The skinny on startup accelerators

The skinny on startup accelerators
RDV sketch

Speakers looking pensive, only mildly upstaged by Brent Grinna’s pants

If you have a startup that’s launched but needs to grow, how do you choose, apply to, and make the most of a tech accelerator experience? Monday’s Rough Draft Ventures Sketch brought together four accelerator alumni and professionals to demystify the accelerator process — the pain and the perks.

Several themes emerged:

  • Accelerators are competitive, and can afford to be choosy. Have your startup pitch down cold. Make your one-minute video clear and focused on business value. Know who your CEO is, and how decisions will be made.
  • Accelerators can unlock a broad network, so if you’re lucky enough to be accepted, make the most of the resources made available to you.
  • Every member of the founding team should show they are actively learning. Share new ideas and lessons learned — even when those lessons are “we chose the wrong direction, and here’s why.”
  • Speaking of the founding team, having a strong technical co-founder matters. A lot.
  • Be serious about your startup. Applicants who are merely in love with the glamorous idea of start-up life will swiftly be weeded out via a five-year grueling process of starting a business.
  • Don’t rule out incubators. While they don’t offer investment, they provide space, enable connections to business services, and valuable introductions to mentors.

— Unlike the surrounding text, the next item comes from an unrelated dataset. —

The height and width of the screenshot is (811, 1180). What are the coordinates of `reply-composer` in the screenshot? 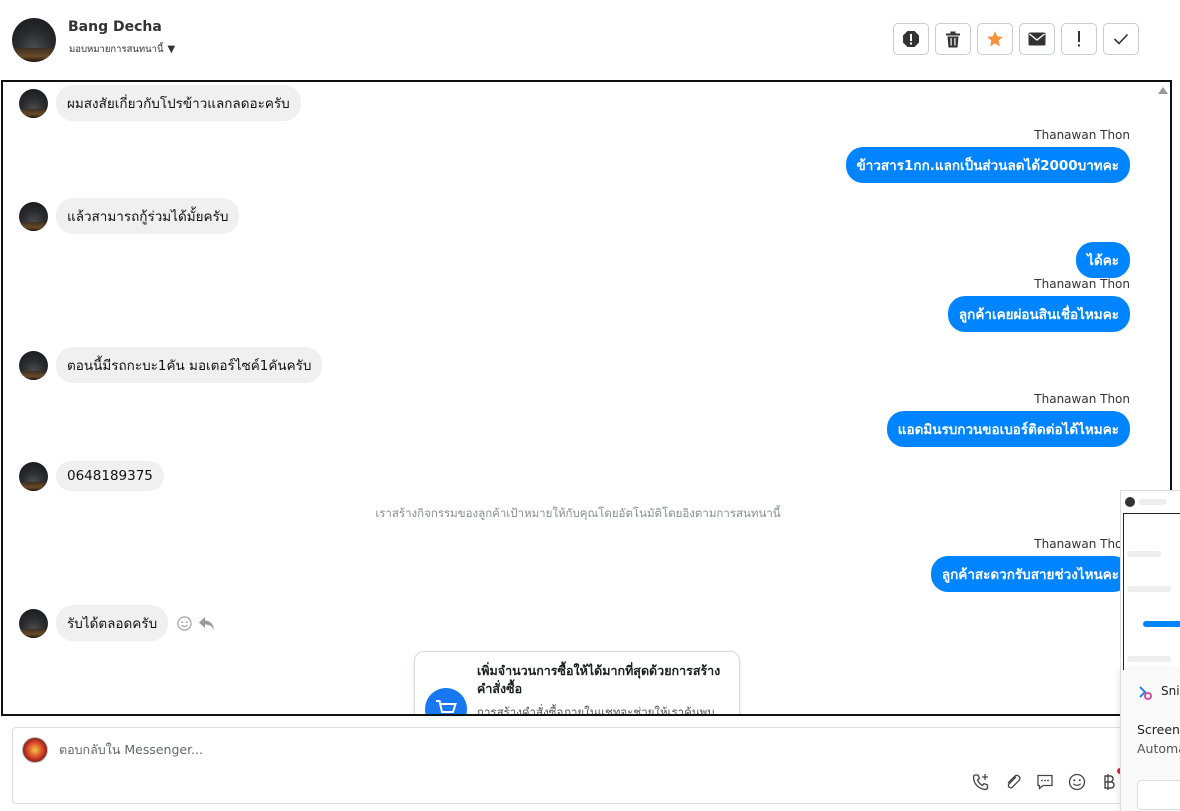 It's located at (578, 766).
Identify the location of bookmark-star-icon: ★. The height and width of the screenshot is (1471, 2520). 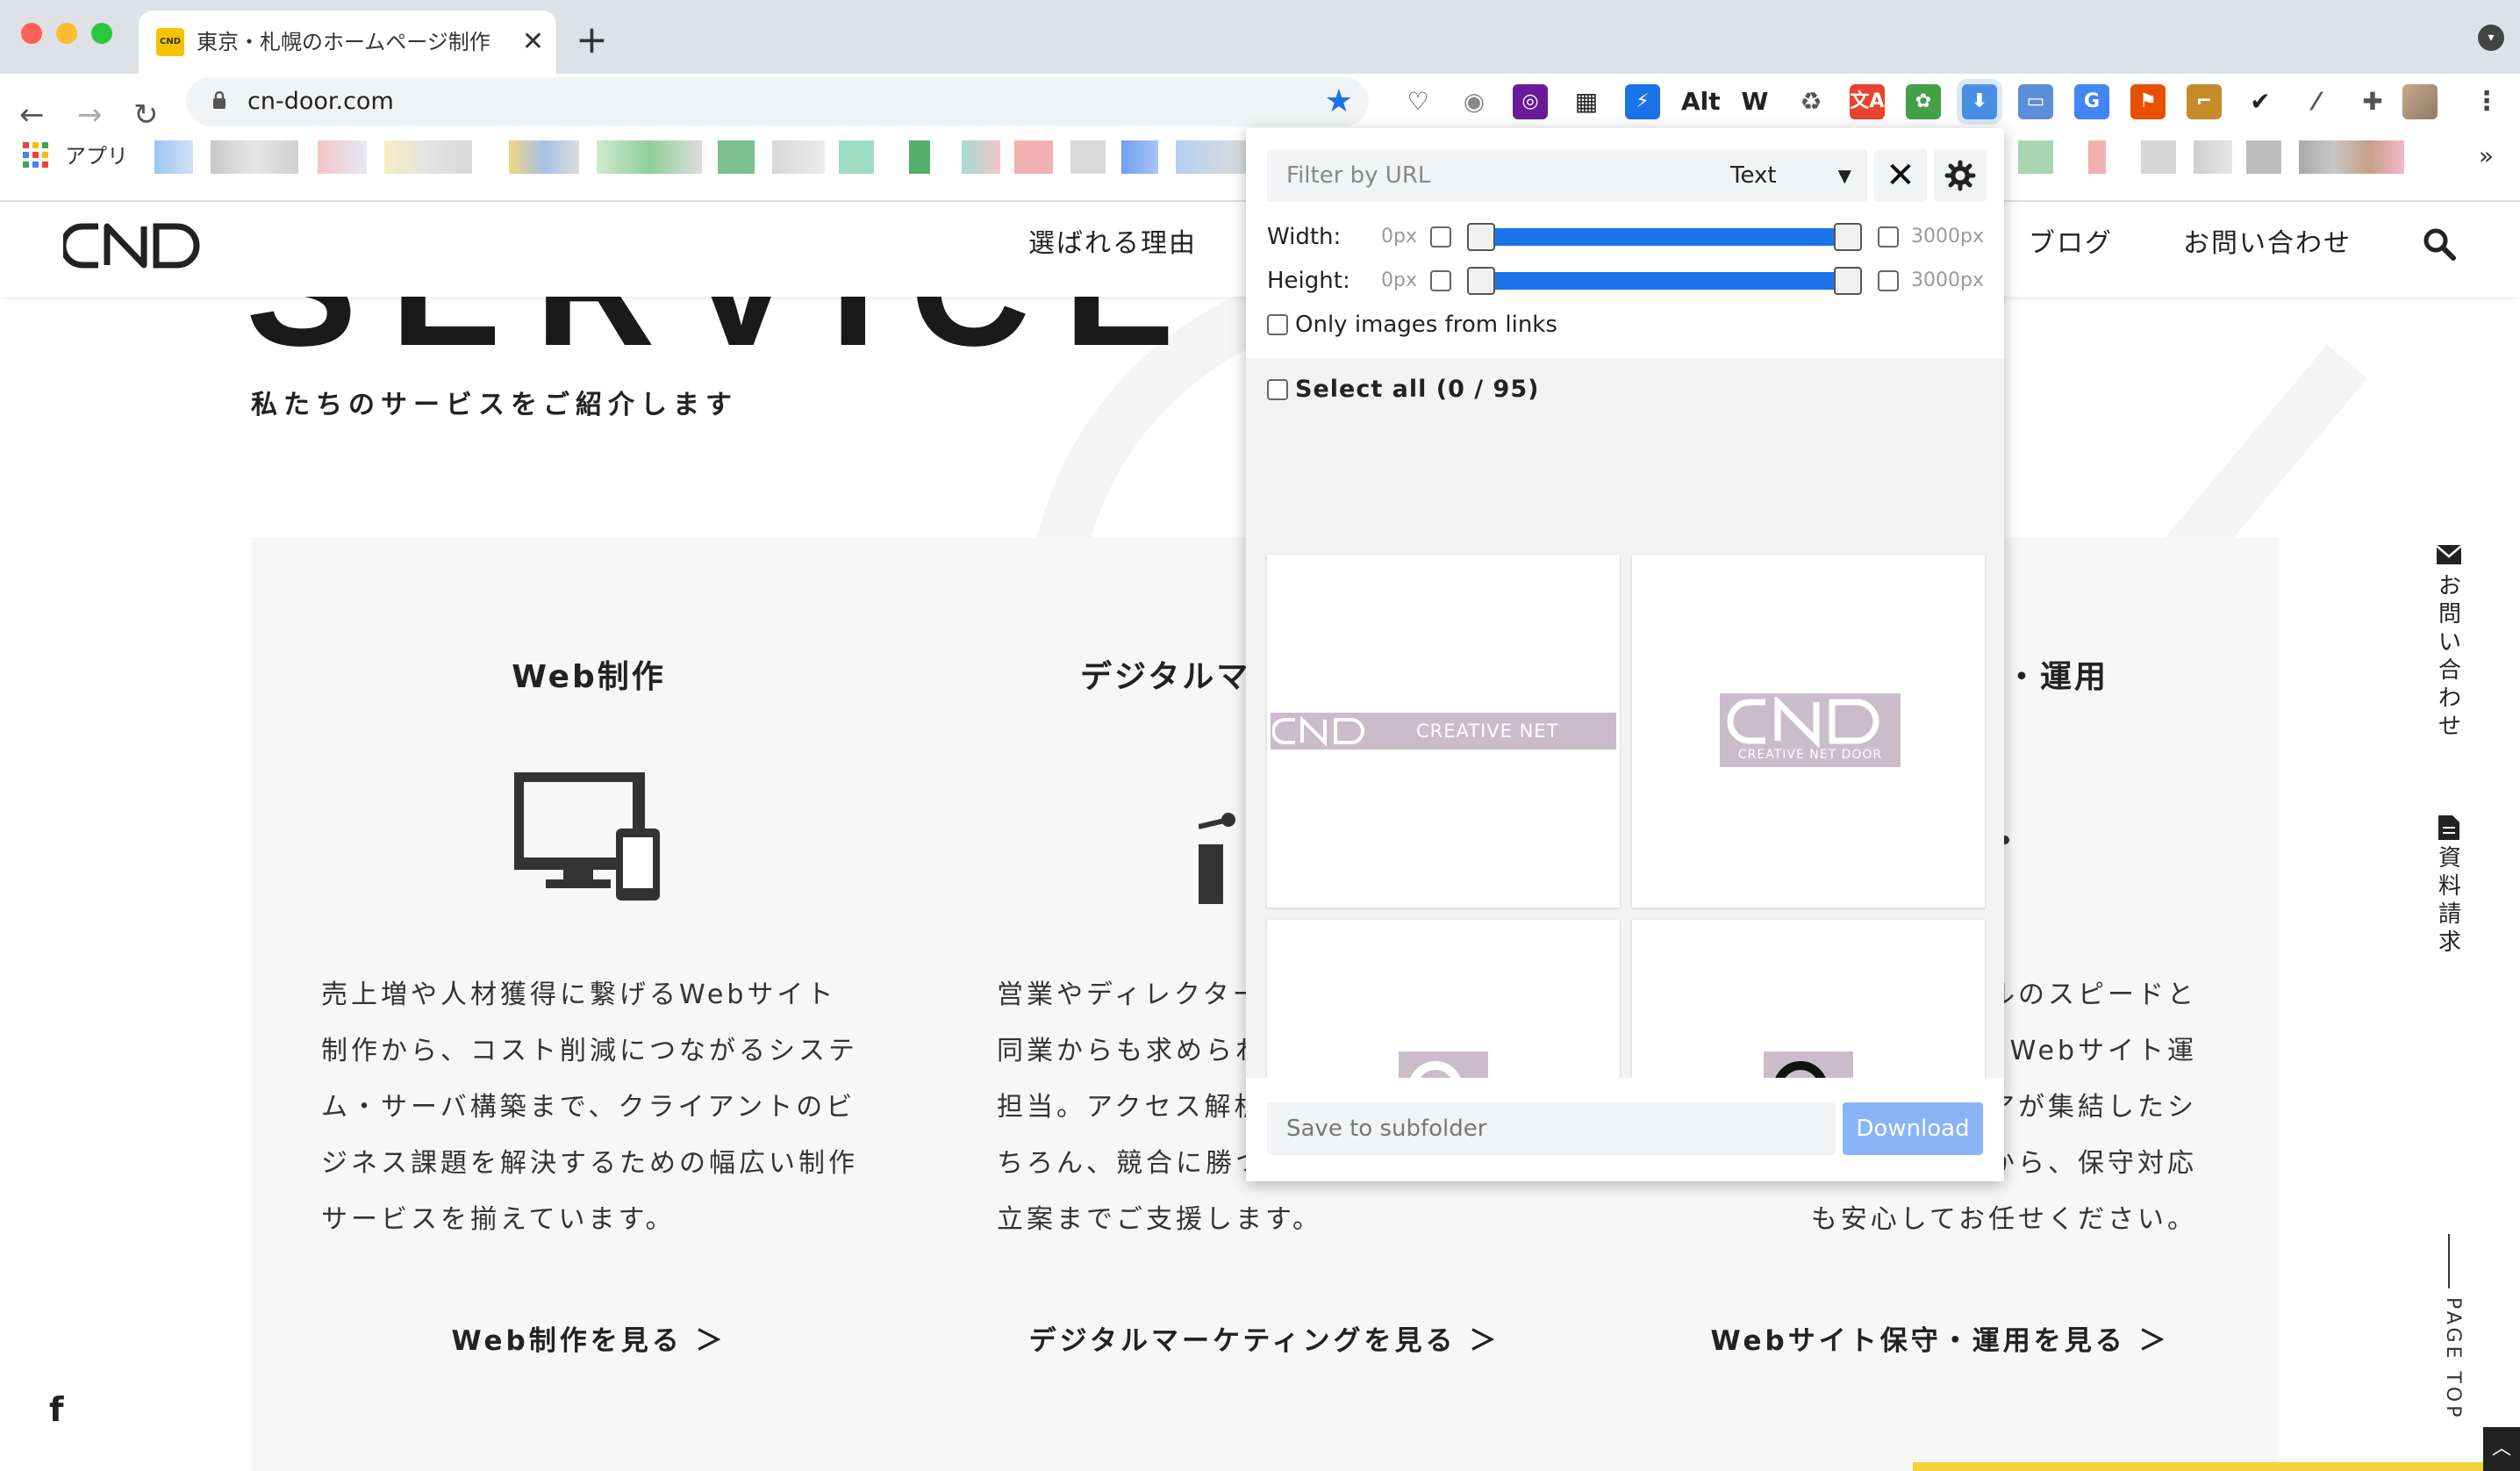
(1339, 102).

And you don’t give up 6%.
  • Women apply at much lower rates than men — for example, given odds that only 20% of applicants are accepted, many women will choose not to apply. In contrast, men will apply even when their likelihood of success is roughly a snowball’s change in hell. There’s an opportunity for women to step up and stand out in the accelerator applicant pool.

Thanks to Natalie Bartlett who ran the show for Rough Draft Ventures, and to speakers Brent Grinna, Merrill Lutsky, Karen Murphy, and Katie Rae for sharing insights and ideas — and staying late to connect with the students.